Japanese investment in the UK is vulnerable to HMRC’s visa tax rules

Japanese companies are contributing more than £18 billion to invest in British wind farms, infrastructure and financial services. But HMRC’s handling of Japanese visa and health insurance documents risks damaging relationships before the money arrives, a leading tax firm has warned.
Blick Rothenberg, an audit, tax and business advisory firm, says the Government and HMRC should take more steps to attract and retain Japanese businesses rather than adding to the cost of hiring their staff here.
Aliona Le Khak, who has joined the firm as Director leading Global Mobility services for Japanese clients, said: “To remain globally competitive, the UK needs to ensure that its tax and regulatory frameworks support, rather than hinder, inward investment in Japan. This is particularly the case with the announcement that Japanese firms will invest up to £9bn in UK financial services and UK windb infrastructure over of £9.”

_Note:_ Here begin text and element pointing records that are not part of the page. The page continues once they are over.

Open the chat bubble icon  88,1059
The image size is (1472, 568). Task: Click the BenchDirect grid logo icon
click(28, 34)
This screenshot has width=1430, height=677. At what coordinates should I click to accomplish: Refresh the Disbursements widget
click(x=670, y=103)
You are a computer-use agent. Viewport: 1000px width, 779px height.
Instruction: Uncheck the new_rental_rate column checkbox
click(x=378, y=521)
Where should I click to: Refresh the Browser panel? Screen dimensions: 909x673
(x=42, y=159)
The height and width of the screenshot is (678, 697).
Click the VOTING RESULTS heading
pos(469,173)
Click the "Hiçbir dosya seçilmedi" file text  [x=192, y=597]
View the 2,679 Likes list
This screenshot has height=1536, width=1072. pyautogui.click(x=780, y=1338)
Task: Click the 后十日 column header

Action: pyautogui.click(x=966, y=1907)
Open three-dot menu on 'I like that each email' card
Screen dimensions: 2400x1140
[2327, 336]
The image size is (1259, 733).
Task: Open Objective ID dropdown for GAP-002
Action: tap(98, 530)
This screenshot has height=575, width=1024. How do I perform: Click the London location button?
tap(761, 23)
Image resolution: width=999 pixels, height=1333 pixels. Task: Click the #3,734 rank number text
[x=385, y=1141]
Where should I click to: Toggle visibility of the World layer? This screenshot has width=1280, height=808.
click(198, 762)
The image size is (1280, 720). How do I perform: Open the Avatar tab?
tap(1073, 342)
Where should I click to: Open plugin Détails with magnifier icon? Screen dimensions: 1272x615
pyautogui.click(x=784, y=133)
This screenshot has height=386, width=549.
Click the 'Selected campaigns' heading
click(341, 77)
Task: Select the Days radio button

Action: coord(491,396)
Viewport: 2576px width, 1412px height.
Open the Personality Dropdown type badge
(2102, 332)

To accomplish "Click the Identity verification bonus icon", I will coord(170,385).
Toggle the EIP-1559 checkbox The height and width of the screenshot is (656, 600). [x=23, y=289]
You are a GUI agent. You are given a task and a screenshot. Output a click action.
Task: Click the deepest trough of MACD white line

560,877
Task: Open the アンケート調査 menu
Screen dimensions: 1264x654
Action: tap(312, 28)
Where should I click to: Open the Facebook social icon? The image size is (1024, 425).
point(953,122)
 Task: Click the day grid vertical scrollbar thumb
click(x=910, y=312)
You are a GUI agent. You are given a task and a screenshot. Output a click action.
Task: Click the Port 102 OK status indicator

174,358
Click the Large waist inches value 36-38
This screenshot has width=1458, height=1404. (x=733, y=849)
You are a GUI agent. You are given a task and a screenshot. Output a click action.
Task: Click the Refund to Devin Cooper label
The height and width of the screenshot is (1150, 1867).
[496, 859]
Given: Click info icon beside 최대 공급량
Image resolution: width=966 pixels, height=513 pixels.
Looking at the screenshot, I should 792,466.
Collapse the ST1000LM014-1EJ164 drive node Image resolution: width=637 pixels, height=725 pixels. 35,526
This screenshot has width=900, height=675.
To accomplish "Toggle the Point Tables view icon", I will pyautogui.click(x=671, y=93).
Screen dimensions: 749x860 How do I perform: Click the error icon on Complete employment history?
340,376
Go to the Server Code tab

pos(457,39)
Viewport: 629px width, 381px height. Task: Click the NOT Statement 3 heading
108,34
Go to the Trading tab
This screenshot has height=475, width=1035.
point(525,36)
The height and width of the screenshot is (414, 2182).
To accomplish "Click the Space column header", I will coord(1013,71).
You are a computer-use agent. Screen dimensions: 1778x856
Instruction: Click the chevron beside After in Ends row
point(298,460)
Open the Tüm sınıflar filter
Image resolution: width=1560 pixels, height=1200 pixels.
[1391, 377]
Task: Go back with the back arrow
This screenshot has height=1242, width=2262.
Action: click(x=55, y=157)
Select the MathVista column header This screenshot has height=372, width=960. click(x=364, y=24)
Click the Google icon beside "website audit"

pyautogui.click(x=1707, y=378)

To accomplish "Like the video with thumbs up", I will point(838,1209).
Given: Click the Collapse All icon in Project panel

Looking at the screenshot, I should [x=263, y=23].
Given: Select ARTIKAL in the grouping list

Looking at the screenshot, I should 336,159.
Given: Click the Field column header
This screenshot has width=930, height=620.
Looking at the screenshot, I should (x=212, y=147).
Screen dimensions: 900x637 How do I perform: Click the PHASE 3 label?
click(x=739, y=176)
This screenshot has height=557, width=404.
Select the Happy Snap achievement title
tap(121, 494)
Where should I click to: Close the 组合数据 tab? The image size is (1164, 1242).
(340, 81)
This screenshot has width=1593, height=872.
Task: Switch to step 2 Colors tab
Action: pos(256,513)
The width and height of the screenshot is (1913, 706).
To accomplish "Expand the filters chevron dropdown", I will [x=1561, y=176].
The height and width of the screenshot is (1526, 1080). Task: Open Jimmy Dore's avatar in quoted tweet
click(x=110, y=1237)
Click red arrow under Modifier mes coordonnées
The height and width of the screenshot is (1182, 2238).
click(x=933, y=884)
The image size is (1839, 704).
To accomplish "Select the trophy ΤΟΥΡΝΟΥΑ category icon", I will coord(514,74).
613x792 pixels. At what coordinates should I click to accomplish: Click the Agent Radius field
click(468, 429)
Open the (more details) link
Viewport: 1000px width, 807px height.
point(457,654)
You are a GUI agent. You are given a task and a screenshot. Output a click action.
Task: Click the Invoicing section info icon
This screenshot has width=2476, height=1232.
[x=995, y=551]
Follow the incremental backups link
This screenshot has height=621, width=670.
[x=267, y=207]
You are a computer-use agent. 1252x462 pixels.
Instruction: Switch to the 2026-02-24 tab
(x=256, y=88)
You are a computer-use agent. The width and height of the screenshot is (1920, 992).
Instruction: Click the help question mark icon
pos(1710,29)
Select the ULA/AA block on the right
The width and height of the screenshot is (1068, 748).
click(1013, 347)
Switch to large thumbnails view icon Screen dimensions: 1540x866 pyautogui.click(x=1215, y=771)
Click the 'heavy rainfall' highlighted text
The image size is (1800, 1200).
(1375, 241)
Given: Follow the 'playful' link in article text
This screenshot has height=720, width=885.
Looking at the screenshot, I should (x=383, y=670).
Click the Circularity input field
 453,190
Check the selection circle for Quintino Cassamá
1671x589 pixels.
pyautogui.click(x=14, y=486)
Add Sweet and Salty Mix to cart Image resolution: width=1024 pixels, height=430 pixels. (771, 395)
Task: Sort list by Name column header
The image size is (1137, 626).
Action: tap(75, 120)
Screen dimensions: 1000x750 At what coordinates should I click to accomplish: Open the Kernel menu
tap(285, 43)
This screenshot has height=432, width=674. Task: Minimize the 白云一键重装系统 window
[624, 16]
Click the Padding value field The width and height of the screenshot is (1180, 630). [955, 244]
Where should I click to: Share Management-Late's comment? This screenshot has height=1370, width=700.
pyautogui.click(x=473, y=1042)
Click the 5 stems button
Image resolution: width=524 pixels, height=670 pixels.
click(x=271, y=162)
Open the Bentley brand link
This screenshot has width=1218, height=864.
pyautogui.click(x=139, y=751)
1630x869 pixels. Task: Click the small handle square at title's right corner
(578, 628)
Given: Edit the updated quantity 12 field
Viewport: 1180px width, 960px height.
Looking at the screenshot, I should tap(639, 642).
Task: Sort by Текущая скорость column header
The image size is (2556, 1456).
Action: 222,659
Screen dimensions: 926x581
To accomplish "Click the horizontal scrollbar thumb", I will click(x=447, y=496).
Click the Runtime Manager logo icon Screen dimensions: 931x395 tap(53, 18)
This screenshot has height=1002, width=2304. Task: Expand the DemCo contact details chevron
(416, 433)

His warning follows last month’s Downing Street summit with Japanese prime minister Sanae Takaichi, where the Government pushed for deals expected to bring economic benefits of more than £18 billion and tens of thousands of new jobs.
Chief among the irritants is the Certificate of Subsidy (CoS), a regulatory requirement imposed on employers who hire overseas workers. HMRC has clarified that recruitment costs should be treated as Allowance in Kind (BIK), although the responsibility falls on the employer, not the employee.
“Given that visa-related costs are already significant, and often less than the total tax, this treatment also increases the financial burden on Japanese employers expanding into the UK,” said Le Khak.
He added: “Visa costs, including CoS, are tax-free when assignees come to the UK for the first time, but if an assignee already in the UK applies for a visa for the first time or applies for a visa extension, it is fully taxable. The Government should consider that HMRC’s position on CoS is reasonable. CoS provides no direct benefit to the employee and arguably has no monetary value.”
The second line concerns Kenko Hoken, employer premiums that form part of Japan’s social security system, which HMRC wants to tax in the UK despite the fact that recipients usually have private medical cover while they are here.
“These premiums are not related to any tangible benefit in the UK,” said Le Khak. “The Government should reconsider whether HMRC’s position makes sense and weigh the short-term benefits of taking more tax against the long-term benefits of encouraging international expansion and investment.”
The figures go beyond two technical arguments. “In recent years, Brexit and the increased tax burden related to the employment of foreign trustees in the UK have contributed to a significant decrease in foreign workers,” he said, adding that “many international companies now tend to redirect investment and operations to other areas, including neighboring EU countries that offer better tax rates and lower taxes.”
It is a common phrase that is repeated. Advisers have previously warned that an exit tax could drive foreign investment away from the UK, with an estimated 1,800 non-doms leaving the country during the transition months of April 2025. Yet the appetite from Tokyo is clear: Japanese investors poured almost £118 million into Greater Manchester in one year.
“This threatens the image of the UK as a global business location,” said Le Khak. “Rising costs and uncertainty in tax administration may prompt companies to reconsider expanding into the UK.”